The Directors announced on 18 January 2002 that on 18 January 2002 the Company
and CNOOC Southeast Asia Limited entered into a share purchase agreement to
acquire the shares in, and intercompany loans owing by, nine subsidiaries of
Repsol YPF, S.A. which together hold a portfolio of operated and non-operated
interests in oil and gas production sharing and technical assistance contracts
in contract areas located offshore and onshore Indonesia. The purpose of this
circular is to provide you further information on the Agreement.

                                      3.


-------------------------------------------------------------------------------
                             LETTER FROM THE BOARD
-------------------------------------------------------------------------------

                                      4.


-------------------------------------------------------------------------------
                             LETTER FROM THE BOARD
-------------------------------------------------------------------------------

THE AGREEMENT

Date of the Agreement

18 January 2002

Parties to the Agreement


1) Sellers                  :  YPF Energy Holdings N.V., Repsol Exploracion
                               S.A., Repsol International Finance B.V. and YPF
                               International Ltd, each of which is a
                               wholly-owned subsidiary of Repsol YPF, S.A., a
                               Spanish integrated oil and gas company which is
                               an independent third party not connected with
                               the directors, chief executive or substantial
                               shareholders of the Company or any of its
                               subsidiaries or any of their respective
                               associates (as defined in the Listing Rules).

2) Sellers' Guarantor       :  Repsol Exploracion S.A. (as guarantor of the
                               Sellers' obligations under the Agreement)

3) Purchaser                :  CNOOC Southeast Asia Limited

4) Purchaser's Guarantor    :  the Company (as guarantor of the Purchaser's
                               obligations under the Agreement)

Assets to be Acquired

The assets to be acquired are the shares in, and the Intercompany Loans owed
by, the Target Companies. The principal businesses of the Target Companies are
the exploration, development and production of oil and gas offshore and
onshore Indonesia. Their principal assets comprise a portfolio of operated and
non-operated interests in an aggregate of five production sharing and
technical assistance contracts in that region. Based on the Company's internal
review, the Company estimates the net working interest proved reserves of the
assets as at the Effective Date at approximately 360 million BOE.
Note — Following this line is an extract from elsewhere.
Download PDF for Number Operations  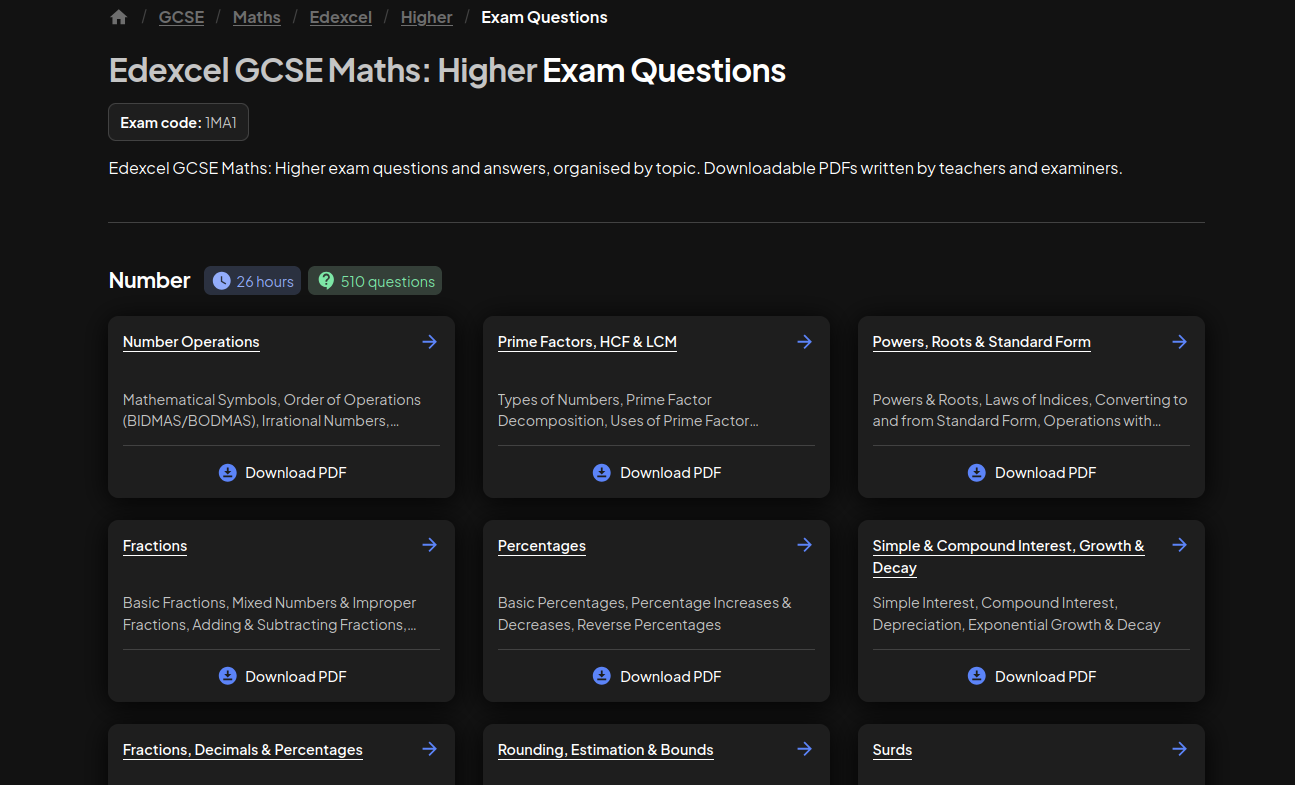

                                      5.


-------------------------------------------------------------------------------
                             LETTER FROM THE BOARD
-------------------------------------------------------------------------------

The interests owned by the Target Companies comprise the following assets (the
remaining interests being owned by independent third parties):-

Contract                                 Interests in the Contract
--------                                 -------------------------

South East Sumatra PSC                             65.34%

Offshore Northwest Java PSC                        36.72%

West Madura PSC                                    25.00%

Poleng TAC                                         50.00%

Blora PSC                                          16.70%

As at the Effective Date, the Target Companies Shares and Intercompany Loans
were valued by the Company at US$585 million (HK$4,563 million), assuming zero
net working captial.

The net profits before and after taxation and extraordinary items of the
Target Companies (on a combined basis) for the two full financial years ended
31 December 1999 and 31 December 2000 and for the 11 months ended 30 November
2001 were as follows:-



                                      For the year ended 31     For the 11 months ended
                                             December               30 November 2001
                                             --------               ----------------

                                         1999        2000
                                         ----        ----

                                                               
                                       US$'000     US$'000               US$'000

 Net profit before taxation and        129,801      220,27               156,033
 extraordinary items

 Net profit after taxation and          57,021      71,685                80,164
 extraordinary items


For the 12 months ended on each of 31 December 1999 and 31 December 2000, the
above figures are derived from the audited accounts of the Target Companies
(except for YPF Blora Ltd and PT IIAPCO, in respect of which they are derived
from their unaudited management accounts). For the 11 months ended 30 November
2001, these figures are derived from the unaudited management accounts of the
Target Companies. The unaudited aggregate net asset value of the Target
Companies (on a combined basis) as at 30 November 2001 was approximately
US$223 million (HK$1,739 million).

                                      6.


-------------------------------------------------------------------------------
                             LETTER FROM THE BOARD
-------------------------------------------------------------------------------

South East Sumatra PSC (an aggregate of 65.34% interest)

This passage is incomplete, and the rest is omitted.